Text segment
"""

Thoughts on Growing Old

The fact that for centuries people have been trying to find the secret to eternal youth and living forever is just more proof that God is who He says He is. Te search for the fountain of youth and cryogenics are just two of the most famous endeavors to sustain our human bodies. The fact that we believe eternal life is possible or desirable is just more proof that we have been created by the Almighty with a deep-seated knowledge that this life is not going to end. Someplace far inside each human is the innate knowing that we were intended to exist forever. So, we seek to make it true. We strive through life-saving measures in medicine, foods we eat, fads we try, make-up, creams and more to stay young and last eternally here on this planet.

But as I watch the aging process in my dog and my mother-in-law, I wonder why it is we want to remain in this shell forever. Why do we attempt to prolong this part of eternity instead of gracefully moving on to the next stage in the promise of everlasting life?

"""

Problem to solve
In the essay on growing old, list each means the sentence beginning "We strive through" names for staying young.

Provided material
"""

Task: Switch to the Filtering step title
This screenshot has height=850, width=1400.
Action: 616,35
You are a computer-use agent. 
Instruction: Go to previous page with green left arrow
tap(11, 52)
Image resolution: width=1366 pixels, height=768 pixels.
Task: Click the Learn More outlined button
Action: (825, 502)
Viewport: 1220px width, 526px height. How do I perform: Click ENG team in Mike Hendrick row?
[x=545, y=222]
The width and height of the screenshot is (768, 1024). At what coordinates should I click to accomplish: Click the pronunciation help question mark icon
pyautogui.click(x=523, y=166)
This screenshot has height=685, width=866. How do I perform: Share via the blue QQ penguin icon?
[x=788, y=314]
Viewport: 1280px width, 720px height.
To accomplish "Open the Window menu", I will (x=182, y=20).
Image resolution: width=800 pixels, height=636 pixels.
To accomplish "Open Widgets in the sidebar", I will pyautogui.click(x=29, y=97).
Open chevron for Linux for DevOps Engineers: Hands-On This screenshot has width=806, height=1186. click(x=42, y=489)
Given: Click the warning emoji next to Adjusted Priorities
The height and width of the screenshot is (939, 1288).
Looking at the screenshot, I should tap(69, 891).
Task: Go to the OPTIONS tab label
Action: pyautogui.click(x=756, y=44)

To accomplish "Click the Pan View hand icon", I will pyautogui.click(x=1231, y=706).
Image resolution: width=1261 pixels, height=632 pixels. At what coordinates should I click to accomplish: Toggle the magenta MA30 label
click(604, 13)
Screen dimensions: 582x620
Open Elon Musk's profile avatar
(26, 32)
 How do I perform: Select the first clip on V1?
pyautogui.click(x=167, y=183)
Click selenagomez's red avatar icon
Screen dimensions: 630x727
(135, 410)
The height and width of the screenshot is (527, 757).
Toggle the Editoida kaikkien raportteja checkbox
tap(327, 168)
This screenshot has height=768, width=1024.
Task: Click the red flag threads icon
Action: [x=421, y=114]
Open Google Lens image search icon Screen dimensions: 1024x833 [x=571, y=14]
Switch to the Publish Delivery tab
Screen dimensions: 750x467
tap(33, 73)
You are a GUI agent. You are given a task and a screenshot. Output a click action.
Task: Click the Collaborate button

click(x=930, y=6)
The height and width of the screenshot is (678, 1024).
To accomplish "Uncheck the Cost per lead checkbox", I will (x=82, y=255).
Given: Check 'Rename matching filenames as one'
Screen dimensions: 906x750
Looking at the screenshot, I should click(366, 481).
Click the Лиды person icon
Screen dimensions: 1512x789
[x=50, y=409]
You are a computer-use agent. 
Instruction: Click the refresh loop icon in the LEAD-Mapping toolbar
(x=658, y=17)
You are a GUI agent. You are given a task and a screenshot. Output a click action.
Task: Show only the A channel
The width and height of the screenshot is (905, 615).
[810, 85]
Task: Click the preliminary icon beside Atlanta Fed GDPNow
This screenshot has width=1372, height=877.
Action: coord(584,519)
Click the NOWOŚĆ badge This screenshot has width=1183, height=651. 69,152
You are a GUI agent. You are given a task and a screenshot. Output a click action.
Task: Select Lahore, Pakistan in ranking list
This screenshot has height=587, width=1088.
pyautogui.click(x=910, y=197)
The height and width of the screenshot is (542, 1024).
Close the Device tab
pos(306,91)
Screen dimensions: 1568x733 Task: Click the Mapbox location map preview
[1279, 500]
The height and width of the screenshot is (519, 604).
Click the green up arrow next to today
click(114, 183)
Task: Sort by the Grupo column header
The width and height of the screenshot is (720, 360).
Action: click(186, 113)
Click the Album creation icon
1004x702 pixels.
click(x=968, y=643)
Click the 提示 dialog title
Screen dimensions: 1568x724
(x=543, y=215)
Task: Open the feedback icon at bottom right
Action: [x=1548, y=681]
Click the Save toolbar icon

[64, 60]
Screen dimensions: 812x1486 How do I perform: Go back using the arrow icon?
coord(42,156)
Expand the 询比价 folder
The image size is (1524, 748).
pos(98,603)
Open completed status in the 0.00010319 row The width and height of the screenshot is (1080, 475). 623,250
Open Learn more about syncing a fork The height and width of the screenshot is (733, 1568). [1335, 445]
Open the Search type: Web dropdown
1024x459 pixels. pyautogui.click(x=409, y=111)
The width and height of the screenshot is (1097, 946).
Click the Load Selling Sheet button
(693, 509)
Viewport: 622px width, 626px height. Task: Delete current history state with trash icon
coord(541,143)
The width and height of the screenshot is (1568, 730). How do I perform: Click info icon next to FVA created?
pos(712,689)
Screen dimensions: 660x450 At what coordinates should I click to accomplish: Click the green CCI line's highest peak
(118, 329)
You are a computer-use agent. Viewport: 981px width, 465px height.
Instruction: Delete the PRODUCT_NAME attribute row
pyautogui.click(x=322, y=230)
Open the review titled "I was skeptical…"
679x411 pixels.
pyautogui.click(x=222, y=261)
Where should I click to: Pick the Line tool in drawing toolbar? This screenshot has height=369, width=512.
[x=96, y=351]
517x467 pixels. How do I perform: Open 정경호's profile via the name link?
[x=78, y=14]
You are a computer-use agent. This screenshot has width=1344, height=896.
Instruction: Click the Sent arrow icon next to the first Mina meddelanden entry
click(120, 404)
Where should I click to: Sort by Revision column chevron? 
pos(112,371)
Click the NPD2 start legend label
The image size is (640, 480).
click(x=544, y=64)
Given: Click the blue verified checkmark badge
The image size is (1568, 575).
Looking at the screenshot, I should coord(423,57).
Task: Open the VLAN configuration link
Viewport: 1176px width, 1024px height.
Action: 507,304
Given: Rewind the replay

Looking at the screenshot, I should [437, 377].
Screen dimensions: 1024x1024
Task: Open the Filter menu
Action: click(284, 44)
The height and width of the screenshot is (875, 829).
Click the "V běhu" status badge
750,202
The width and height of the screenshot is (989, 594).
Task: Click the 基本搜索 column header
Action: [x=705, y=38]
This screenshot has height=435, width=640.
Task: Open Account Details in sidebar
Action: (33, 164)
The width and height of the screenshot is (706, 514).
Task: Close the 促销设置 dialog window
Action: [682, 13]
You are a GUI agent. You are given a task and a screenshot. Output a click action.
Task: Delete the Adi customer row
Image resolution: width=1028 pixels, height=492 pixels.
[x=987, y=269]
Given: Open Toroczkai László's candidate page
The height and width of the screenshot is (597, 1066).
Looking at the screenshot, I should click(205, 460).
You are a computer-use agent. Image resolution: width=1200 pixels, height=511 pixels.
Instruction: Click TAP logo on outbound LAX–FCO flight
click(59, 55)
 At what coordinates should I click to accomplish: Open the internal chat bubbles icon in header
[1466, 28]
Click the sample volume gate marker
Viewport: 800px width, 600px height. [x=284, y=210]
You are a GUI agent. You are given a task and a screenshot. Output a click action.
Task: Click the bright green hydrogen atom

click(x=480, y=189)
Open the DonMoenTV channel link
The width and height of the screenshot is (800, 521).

"""

Expected output
life-saving measures in medicine, foods we eat, fads we try, make-up, creams